The office of county District Attorney David Roger could not consider prosecution of the case until it was presented to them by police, a D.A.'s assistant said. Late last week, prosecutors were still mulling charges. Albrecht was arrested for alleged misdemeanor domestic battery, police said.

After the alleged crime was reported off the police blotter, HBO and Time Warner declined comment while rumors swirled. Media outlets including Multichannel News received calls from people alleging this was not the first time Albrecht had put his hands on a woman.

The first official comment came Tuesday [May 8], when the 54-year-old executive sent a memo to HBO employees. Albrecht said he'd been a “sober member for Alcoholics Anonymous for 13 years, but two years ago, I decided that I could handle drinking again. Clearly, I was wrong.”

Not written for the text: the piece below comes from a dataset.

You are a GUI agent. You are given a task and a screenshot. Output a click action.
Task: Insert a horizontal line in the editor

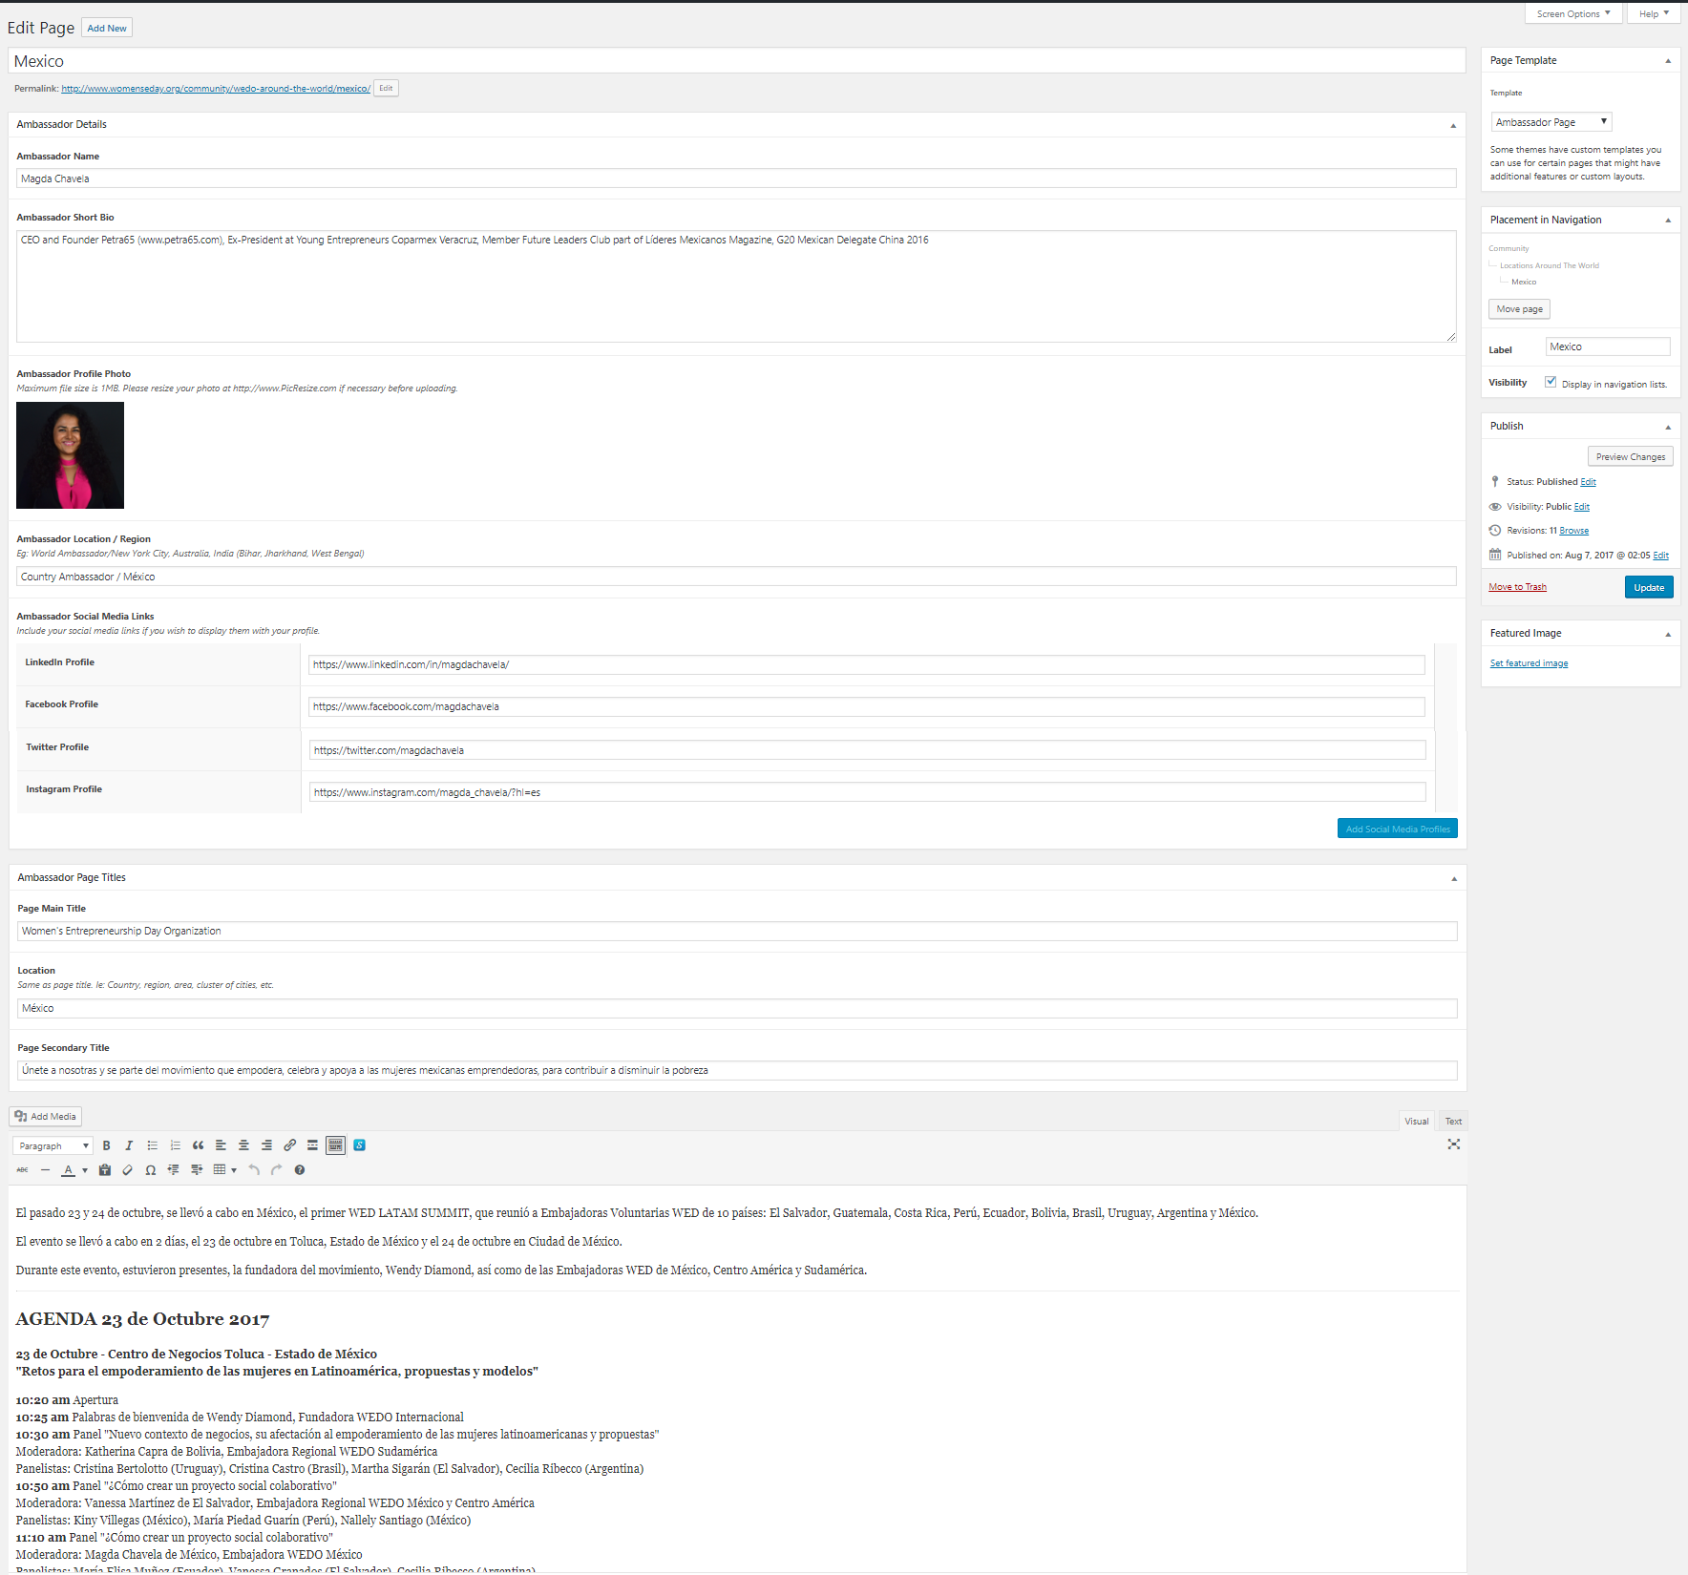click(45, 1170)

He vowed to return to AA and asked for a leave of absence, granted by Time Warner. His statement made it clear he hoped to return.

That leave became permanent the next day. On May 9, the Los Angeles Times printed details of a settlement with a former HBO employee the paper identified as Sasha Emerson. Albrecht had had a romantic relationship with the woman, the story said, and after it ended, he allegedly assaulted her. The company allegedly paid between $400,000 and $500,000 to buy Emerson out of her contract. The newspaper said the payment was approved by Jeff Bewkes, now Time Warner's president and chief operating officer, although others have since pointed out that Michael Fuchs was HBO chairman at the time. The human resources person handling the sexual harassment complaint was said to be a direct report of Bewkes's.

Albrecht, who joined HBO in 1985 after stints as a comedy club co-owner and Hollywood agent, became chairman and CEO in 2002, when Bewkes became chairman of Time Warner's entertainment and networks group.

Later that day (May 9), Time Warner released a terse statement that the company and Albrecht had agreed the executive would no longer serve as HBO chairman and CEO. HBO chief operating officer Bill Nelson has assumed Albrecht's duties.


“I don't think they could have done any differently,” said Don Klaskin of Corporate Resolutions, a New York business-investigations firm that handles corporate ethics investigations. The revelations in the California newspaper indicate “someone inside held a grudge.” If the company did not cut Albrecht loose, “the stories would only continue to fester,” Klaskin said.

Also, Time Warner executives had to consider the possibility of a shareholder lawsuit. “What if a chain of events, related to this case, caused the stock to drop? That would be a shareholder lawsuit waiting to happen,” he said.

David Joyce, media equity analyst for Miller Tabak, which tracks Time Warner, said he didn't think Albrecht's firing would have a negative impact on the media conglomerate's overall value.

“Granted, he was a talented manager, but he's not the only guy there, though,” he said, adding people behind the scenes at HBO “really have their act together.”

Time Warner's stock price closed at $21.37 on Thursday, down 43 cents on the day.